# Short Throw Projector - General advice on stands/fittings/capability etc



## uriahdemon (Apr 9, 2012)

Hi,

I have had a good search of the forums and cannot really find the info I am after hence this new thread.

I am putting together a small and portable lighting/projection rig to hire myself and it out for bands etc.

I have been looking at the options for screen projection which I think would add an awful lot to the stage. So far I have got to the line of thinking of a short throw projector and the screen stretched between the lighting truss at the rear.

My main issue right now is that with limited space in mind is the siting of the projector. If it goes below the screen and project up it will take at least 3/4 feet away. I was therefore looking at the options of mounting it above the screen and pointing down. I have been racking my brains to come up with how I would do this by using the truss but also it being stable.

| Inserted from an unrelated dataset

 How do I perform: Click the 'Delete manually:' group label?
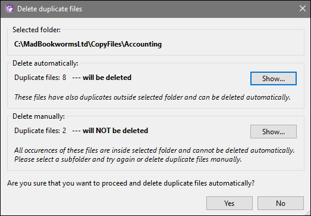[39, 116]
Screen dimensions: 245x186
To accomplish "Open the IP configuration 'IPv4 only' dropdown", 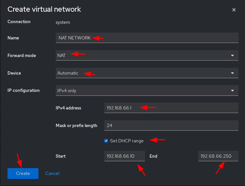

Any advice gratefully received.

Thanks in advance.

Rgds mac


----------



## museav (Apr 9, 2012)

uriahdemon said:


> I have been looking at the options for screen projection which I think would add an awful lot to the stage. So far I have got to the line of thinking of a short throw projector and the screen stretched between the lighting truss at the rear.
> 
> My main issue right now is that with limited space in mind is the siting of the projector. If it goes below the screen and project up it will take at least 3/4 feet away. I was therefore looking at the options of mounting it above the screen and pointing down. I have been racking my brains to come up with how I would do this by using the truss but also it being stable.


So you are looking at front projection? Are there particular projectors you are considering?

I ask because many of the ultra short throw projectors are very particular about where they are located both vertically and horizontally relative to the image. They also tend to be somewhat limited in output, which may or may not be a factor depending on the image size you envision and how much stage and ambient light may be on the screen.

On the other hand, 'standard' projectors with short throw lenses offer much greater variety in terms of brightness, format, resolution, etc. but when provided with the very short throw lenses, e.g. typically 1:1 or less, then the projectors usually have to be located directly on the horizontal and vertical axis of the image and would likely not be able to be above or below the screen.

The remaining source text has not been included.